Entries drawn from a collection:
=-=-=

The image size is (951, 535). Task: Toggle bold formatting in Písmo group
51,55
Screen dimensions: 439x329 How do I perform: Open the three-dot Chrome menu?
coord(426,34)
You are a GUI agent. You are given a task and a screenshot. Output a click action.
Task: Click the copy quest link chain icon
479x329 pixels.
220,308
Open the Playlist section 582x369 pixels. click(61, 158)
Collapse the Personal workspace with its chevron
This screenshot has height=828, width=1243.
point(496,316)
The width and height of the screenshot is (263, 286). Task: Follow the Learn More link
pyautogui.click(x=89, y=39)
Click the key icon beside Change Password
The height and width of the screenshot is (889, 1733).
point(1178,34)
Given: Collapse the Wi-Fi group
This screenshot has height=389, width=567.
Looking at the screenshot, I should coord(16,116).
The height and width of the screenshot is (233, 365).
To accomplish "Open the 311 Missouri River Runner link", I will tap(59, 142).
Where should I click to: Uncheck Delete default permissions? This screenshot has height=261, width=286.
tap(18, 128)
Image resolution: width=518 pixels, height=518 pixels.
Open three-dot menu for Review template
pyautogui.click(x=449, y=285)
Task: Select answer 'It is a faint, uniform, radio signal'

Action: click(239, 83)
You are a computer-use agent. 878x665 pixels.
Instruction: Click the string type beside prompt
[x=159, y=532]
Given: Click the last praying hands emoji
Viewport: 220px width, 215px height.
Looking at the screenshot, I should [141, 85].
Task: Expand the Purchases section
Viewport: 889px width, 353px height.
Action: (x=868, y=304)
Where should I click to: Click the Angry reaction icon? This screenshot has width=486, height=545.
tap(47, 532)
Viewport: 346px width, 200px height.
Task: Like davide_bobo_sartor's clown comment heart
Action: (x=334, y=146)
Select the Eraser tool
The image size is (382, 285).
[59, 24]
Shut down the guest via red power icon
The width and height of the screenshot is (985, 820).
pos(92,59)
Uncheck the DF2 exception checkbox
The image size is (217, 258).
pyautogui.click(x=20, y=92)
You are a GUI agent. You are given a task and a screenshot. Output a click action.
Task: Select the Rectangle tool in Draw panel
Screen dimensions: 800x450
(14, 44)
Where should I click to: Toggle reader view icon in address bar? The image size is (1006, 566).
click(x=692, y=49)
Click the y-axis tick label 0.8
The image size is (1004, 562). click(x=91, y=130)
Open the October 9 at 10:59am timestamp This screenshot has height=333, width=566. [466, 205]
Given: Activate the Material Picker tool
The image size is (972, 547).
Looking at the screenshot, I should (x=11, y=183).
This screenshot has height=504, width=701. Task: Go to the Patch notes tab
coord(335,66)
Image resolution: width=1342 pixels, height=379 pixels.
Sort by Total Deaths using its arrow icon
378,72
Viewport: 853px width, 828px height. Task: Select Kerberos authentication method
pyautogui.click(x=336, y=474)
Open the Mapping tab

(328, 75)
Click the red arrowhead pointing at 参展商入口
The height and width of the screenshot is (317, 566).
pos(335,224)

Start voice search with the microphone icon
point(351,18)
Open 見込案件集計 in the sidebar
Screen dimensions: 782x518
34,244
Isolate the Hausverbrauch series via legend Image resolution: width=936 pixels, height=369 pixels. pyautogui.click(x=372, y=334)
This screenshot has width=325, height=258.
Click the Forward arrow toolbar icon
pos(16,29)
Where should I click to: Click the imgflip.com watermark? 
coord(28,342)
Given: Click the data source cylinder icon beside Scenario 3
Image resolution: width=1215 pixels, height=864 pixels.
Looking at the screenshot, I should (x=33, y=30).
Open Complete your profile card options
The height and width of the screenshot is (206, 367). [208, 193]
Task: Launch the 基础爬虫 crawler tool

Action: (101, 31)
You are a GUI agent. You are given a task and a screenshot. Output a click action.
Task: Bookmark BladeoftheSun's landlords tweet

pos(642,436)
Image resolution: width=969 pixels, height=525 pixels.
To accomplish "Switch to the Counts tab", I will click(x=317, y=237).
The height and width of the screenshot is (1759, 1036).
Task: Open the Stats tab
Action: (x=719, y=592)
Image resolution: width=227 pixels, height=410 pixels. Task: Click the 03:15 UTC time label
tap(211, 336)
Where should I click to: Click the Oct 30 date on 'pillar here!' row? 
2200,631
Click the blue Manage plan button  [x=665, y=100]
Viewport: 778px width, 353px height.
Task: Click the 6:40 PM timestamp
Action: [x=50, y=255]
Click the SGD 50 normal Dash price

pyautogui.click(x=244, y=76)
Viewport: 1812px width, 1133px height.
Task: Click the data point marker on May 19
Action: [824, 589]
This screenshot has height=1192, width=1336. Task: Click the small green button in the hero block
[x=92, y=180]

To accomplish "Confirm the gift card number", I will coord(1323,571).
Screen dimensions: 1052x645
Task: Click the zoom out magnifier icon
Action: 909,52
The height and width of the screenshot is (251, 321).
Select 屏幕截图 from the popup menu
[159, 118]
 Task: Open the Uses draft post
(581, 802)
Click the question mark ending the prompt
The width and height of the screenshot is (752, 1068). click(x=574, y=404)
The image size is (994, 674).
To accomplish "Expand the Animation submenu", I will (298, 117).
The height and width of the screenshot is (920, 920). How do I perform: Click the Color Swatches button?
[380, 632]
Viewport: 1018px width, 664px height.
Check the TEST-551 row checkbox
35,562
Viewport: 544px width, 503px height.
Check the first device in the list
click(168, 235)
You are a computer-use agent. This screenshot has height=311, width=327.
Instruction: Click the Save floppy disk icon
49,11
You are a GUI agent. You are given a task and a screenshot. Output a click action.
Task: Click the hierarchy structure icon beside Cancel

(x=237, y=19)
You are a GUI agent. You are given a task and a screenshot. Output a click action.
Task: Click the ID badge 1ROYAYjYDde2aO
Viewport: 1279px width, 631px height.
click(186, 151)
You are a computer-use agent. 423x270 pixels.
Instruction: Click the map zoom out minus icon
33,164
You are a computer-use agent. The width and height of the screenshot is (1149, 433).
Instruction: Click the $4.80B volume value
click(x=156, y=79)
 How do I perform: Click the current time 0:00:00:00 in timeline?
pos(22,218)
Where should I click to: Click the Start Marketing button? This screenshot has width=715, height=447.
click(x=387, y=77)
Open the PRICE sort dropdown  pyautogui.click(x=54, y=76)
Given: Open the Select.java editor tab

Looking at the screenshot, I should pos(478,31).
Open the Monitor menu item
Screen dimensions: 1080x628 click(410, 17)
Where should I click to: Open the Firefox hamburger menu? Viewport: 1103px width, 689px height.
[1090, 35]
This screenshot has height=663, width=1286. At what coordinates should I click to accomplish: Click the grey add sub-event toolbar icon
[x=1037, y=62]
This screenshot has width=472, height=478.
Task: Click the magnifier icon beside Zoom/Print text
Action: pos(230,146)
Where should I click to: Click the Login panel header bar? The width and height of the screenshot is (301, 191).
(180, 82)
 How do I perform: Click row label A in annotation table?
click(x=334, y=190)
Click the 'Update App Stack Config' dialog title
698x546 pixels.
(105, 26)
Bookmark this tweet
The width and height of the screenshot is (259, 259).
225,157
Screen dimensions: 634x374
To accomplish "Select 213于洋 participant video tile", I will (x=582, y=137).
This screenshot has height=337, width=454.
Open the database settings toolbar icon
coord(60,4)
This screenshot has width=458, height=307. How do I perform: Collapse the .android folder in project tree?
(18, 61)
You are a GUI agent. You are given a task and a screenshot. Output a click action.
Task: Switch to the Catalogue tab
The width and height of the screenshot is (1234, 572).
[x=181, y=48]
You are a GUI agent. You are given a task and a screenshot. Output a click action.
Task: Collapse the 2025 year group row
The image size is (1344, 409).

=-=-=

### The problem:
Convert the lines between the one holding "Where should I click to: Open" and the one holding "Action: pos(230,146)", inclusive, into a Markdown table with the columns Row and Line, numbering each row and omitting blank lines.

### Solution:
| Row | Line |
|---|---|
| 1 | Where should I click to: Open the Firefox hamburger menu? Viewport: 1103px width, 689px height. |
| 2 | [1090, 35] |
| 3 | This screenshot has height=663, width=1286. At what coordinates should I click to accomplish: Click the grey add sub-event toolbar icon |
| 4 | [x=1037, y=62] |
| 5 | This screenshot has width=472, height=478. |
| 6 | Task: Click the magnifier icon beside Zoom/Print text |
| 7 | Action: pos(230,146) |